Cet accident est tout en abîme puisqu’il s’agit à la fois de perdre pied par rapport à la matérialité des faits, mais aussi de ne plus pouvoir reprendre pied du fait du caractère autonome et dès lors peu contrôlable de ces technologies dites intelligentes.
Habiter le monde : vers une écologie grise
En 1960, dans L’œil et l’esprit, le philosophe Maurice Merleau Ponty écrivait : “La science manipule les choses et renonce à les habiter. Elle […] ne se confronte que de loin en loin avec le monde actuel.”
Face à ChatGPT, on lirait certainement chez Paul Virilio, comme chez André Gorz, une même invitation à retrouver la voie sensible du savoir, à renouer avec l’expérience touchante du monde vécu. Savoir et comprendre, nous rappellent ces auteurs, n’est pas connaître. Savoir et comprendre nécessitent de se confronter au monde, de le toucher, de le sentir, de l’appréhender autrement que dans la platitude des écrans. Là, nous dit Paul Virilio, le sens du réel et de sa finitude se perd et toutes les vérités deviennent possibles.
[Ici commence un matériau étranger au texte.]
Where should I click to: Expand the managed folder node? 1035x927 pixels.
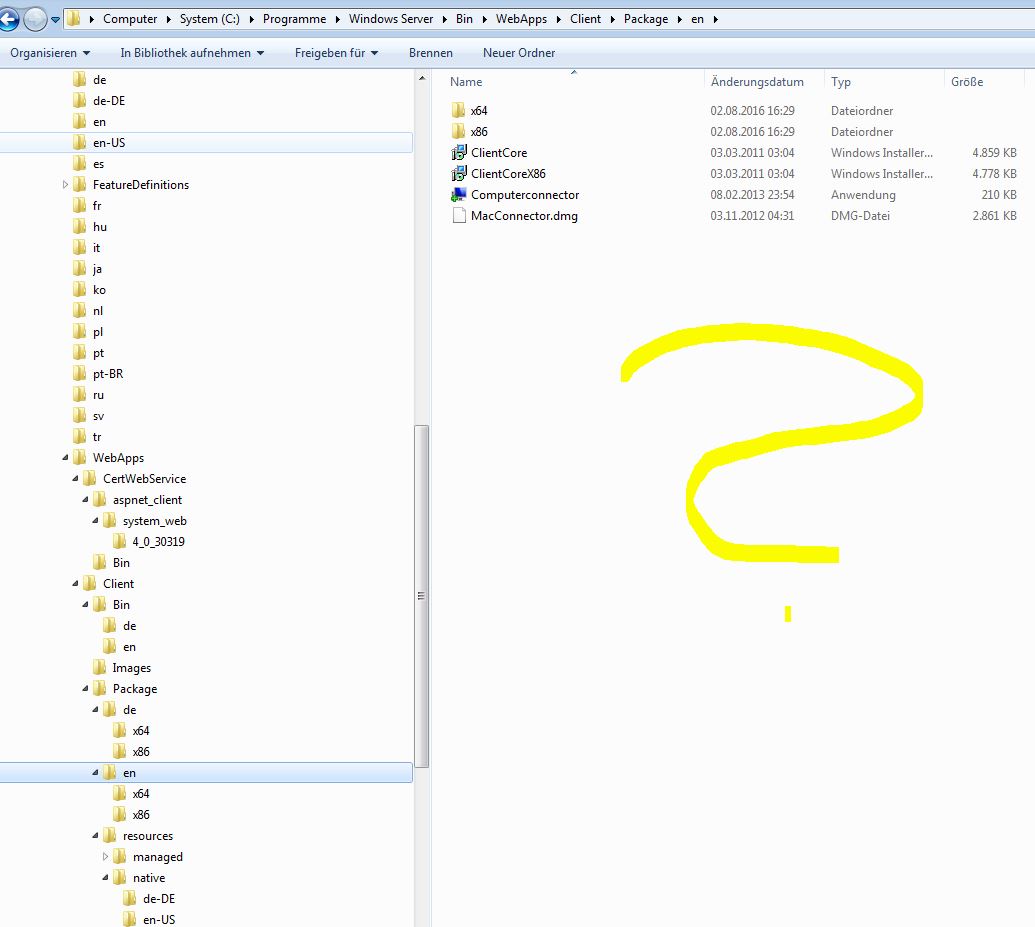tap(106, 857)
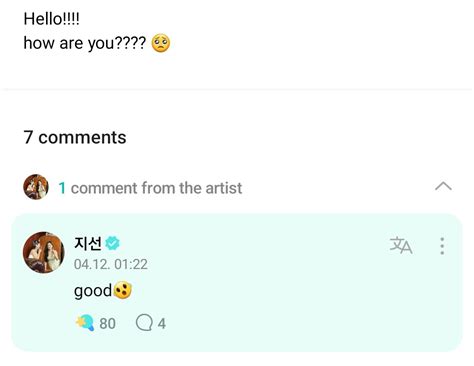Select the 지선 username

pyautogui.click(x=87, y=243)
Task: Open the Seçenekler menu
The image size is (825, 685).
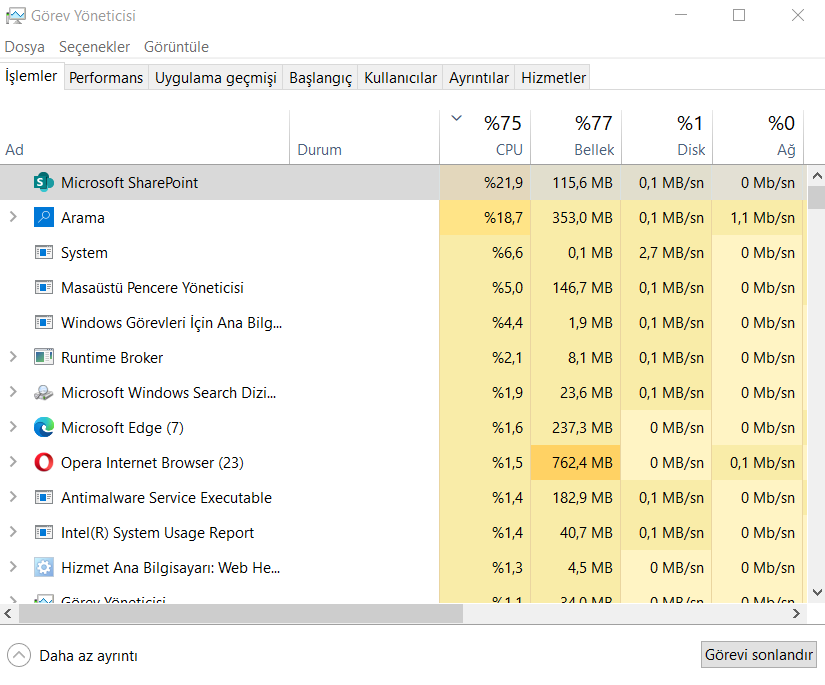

L’ère industrielle nous a conduits au réchauffement climatique. L’ère artificielle pourrait nous conduire à un réchauffement des esprits, une perte généralisée du “sens de l’orientation” où notre rapport au monde, aux autres et à nous-mêmes deviendrait incontrôlable. Il est évident, nous dit Paul Virilio, que cette perte d’orientation inaugure une crise profonde qui affectera nos démocraties.
Face à ce défi majeur, le concept d’écologie grise de Paul Virilio est une invitation à politiser ce qui arrive au “réel”, à notre culture, c’est-à-dire à notre rapport au monde, tout comme l’écologie verte l’a fait depuis bien longtemps avec la nature.
L’écologie grise nous invite à reprendre fermement et sérieusement la main démocratique sur le développement de ces technologies. Sans cette fermeté, souligne Paul Virilio en reprenant Hannah Arendt, “il se pourrait que nous ne soyons plus jamais capables de comprendre, c’est-à-dire de penser et d’exprimer les choses que nous sommes cependant capables de faire.”